Inauguré en octobre 2015, le mémorial du camp de Rivesaltes, dans les Pyrénées-Orientales, vient de célébrer ses 10 années d’existence dans un contexte troublé. Depuis le mois de septembre, le Rassemblement national (RN) s’est lancé dans une campagne de dénigrement contre le lieu et le travail de ses équipes. A l’Assemblée nationale, dans l’enceinte du conseil régional d’Occitanie et sur les lieux mêmes de l’ancien camp, des élus RN se sont livrés à des accusations grossières, réactivant des conflits politico-mémoriels d’un autre temps : le mémorial serait le « temple du wokisme », la mémoire des harkis serait « délibérément effacée » au profit d’autres mémoires et de « discours culpabilisateurs » aboutissant à rien de moins qu’une « trahison de l’histoire » !

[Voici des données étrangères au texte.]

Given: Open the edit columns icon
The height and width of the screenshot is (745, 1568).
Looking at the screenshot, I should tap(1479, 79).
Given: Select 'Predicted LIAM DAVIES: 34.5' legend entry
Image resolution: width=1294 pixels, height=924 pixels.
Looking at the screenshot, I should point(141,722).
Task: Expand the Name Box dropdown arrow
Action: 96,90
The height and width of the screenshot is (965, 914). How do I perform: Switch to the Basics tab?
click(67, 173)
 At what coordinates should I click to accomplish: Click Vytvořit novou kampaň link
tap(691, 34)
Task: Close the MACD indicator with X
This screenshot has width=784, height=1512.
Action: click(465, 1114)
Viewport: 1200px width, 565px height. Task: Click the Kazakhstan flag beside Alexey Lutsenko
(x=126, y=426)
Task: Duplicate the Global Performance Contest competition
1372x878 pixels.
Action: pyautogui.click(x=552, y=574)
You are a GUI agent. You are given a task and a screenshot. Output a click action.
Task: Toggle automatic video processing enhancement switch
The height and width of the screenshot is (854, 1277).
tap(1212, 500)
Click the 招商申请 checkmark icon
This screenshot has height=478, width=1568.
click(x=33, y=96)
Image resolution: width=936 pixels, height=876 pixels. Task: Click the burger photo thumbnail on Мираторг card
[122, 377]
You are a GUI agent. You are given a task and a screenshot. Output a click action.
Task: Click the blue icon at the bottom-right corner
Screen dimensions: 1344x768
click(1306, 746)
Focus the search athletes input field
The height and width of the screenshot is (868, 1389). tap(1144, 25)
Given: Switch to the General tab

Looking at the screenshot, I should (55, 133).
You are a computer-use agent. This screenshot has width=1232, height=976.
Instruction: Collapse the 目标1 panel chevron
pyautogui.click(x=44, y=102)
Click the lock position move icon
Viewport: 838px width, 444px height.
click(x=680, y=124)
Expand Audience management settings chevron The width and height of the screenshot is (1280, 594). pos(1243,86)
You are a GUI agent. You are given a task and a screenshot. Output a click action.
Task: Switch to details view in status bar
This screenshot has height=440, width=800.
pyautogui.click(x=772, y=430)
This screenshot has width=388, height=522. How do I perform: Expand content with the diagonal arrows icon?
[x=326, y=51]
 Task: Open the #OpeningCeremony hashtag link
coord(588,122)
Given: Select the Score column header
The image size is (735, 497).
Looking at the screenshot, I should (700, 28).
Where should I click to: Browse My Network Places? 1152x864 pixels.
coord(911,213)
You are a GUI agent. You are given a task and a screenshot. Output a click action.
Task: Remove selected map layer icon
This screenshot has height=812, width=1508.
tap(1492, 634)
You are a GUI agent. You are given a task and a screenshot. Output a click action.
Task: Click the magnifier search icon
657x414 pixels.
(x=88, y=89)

Ces accusations ne résistent pourtant pas à l’examen des faits. D’une sobriété saisissante – un monolithe de béton de 210 mètres planté dans le sol, telle une mémoire enfouie, conçu par l’architecte Rudy Ricciotti –, le mémorial retrace une histoire unique, celle du plus grand camp d’internement d’Europe occidentale. Un camp hors norme, par sa superficie de 6 kilomètres carrés, sa durée d’existence [1941-1964], son épaisseur historique – traversée par la guerre d’Espagne, la seconde guerre mondiale, la Shoah et la décolonisation –, mais aussi la diversité des populations qui y ont été internées : 50 000 hommes, femmes et enfants.
Institué en juillet 1940, le régime dictatorial du maréchal Pétain systématise la politique d’internement des « indésirables ». A l’hiver 1940-1941, des dizaines de milliers de personnes, pour l’essentiel des réfugiés juifs, sont internées dans les camps de zone libre. C’est un désastre humanitaire. Le 14 janvier 1941, un triste cortège arrive à Rivesaltes en provenance du camp d’Agde (Hérault). Jusque-là camp militaire, le camp Joffre de Rivesaltes devient aussi un camp d’internement destiné à recevoir des familles étrangères, notamment espagnoles et polonaises, ainsi que des nomades, de nationalité française pour l’essentiel.